* [Short exercise]
Rewrite the records below, starting with the line that contains "Courts (121, 1179)" and going on through the line that contains "News (223, 190)", with request lines kept as they are. In each answer, raise both coordinates of the click point by 75.

* [Material for this exercise]
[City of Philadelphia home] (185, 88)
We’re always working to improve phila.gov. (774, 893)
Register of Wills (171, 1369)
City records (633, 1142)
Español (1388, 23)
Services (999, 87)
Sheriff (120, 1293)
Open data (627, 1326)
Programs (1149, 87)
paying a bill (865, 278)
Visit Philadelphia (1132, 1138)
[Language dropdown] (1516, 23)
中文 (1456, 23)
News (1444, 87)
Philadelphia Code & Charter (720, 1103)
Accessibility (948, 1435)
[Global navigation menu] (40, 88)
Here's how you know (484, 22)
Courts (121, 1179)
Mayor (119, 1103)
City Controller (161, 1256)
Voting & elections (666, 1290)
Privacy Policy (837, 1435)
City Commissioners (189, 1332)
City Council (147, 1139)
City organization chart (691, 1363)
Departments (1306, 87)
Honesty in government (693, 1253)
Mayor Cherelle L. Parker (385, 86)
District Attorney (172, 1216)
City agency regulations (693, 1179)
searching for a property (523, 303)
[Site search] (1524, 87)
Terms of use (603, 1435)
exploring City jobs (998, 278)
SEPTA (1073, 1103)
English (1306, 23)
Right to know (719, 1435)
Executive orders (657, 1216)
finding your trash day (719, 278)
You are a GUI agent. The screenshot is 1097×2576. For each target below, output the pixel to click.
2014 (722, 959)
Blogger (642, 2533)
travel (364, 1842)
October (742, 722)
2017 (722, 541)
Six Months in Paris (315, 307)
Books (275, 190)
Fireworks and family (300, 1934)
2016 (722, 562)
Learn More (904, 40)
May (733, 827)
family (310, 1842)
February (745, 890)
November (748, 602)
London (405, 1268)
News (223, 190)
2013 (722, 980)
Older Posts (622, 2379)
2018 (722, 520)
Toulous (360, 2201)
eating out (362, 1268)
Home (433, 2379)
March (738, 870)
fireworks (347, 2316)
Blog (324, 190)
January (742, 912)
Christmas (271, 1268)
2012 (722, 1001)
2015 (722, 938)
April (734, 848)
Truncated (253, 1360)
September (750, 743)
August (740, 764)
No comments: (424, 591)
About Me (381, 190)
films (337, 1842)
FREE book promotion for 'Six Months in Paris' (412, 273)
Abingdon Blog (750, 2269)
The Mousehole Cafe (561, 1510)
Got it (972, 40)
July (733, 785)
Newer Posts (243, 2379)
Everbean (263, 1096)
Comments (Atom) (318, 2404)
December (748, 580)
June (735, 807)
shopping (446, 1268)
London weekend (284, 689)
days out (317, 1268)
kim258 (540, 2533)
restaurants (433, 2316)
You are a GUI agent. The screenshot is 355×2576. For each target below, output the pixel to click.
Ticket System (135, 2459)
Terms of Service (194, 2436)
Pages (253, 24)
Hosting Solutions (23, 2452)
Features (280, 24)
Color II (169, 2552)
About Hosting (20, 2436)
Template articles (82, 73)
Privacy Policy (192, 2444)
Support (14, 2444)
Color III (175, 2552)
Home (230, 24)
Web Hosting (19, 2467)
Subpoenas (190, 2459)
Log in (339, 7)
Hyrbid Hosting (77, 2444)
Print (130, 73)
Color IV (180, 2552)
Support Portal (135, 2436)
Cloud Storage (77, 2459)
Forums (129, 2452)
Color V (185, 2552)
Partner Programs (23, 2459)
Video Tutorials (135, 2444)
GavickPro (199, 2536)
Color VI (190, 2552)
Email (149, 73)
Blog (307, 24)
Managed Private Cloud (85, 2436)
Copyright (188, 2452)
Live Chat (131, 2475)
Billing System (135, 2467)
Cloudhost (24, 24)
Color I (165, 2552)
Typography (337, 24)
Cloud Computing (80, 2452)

* [Exercise solution]
Courts (196, 1254)
Mayor (194, 1178)
City Controller (236, 1331)
Voting & elections (741, 1365)
Privacy Policy (912, 1510)
City Commissioners (264, 1407)
City Council (222, 1214)
City organization chart (766, 1438)
Departments (1381, 162)
Honesty in government (768, 1328)
Mayor Cherelle L. Parker (460, 161)
District Attorney (247, 1291)
City agency regulations (768, 1254)
searching for a property (598, 378)
[Site search] (1599, 162)
Terms of use (678, 1510)
exploring City jobs (1073, 353)
SEPTA (1148, 1178)
English (1381, 98)
Right to know (794, 1510)
Executive orders (732, 1291)
finding your trash day (794, 353)
You are a GUI agent. The screenshot is 1097×2576. For each target below, output the pixel to click.
2014 (797, 1034)
Blogger (717, 2608)
travel (439, 1917)
October (817, 797)
2017 (797, 616)
Six Months in Paris (390, 382)
Books (350, 265)
Fireworks and family (375, 2009)
2016 (797, 637)
Learn More (979, 115)
May (808, 902)
family (385, 1917)
February (820, 965)
November (823, 677)
London (480, 1343)
News (298, 265)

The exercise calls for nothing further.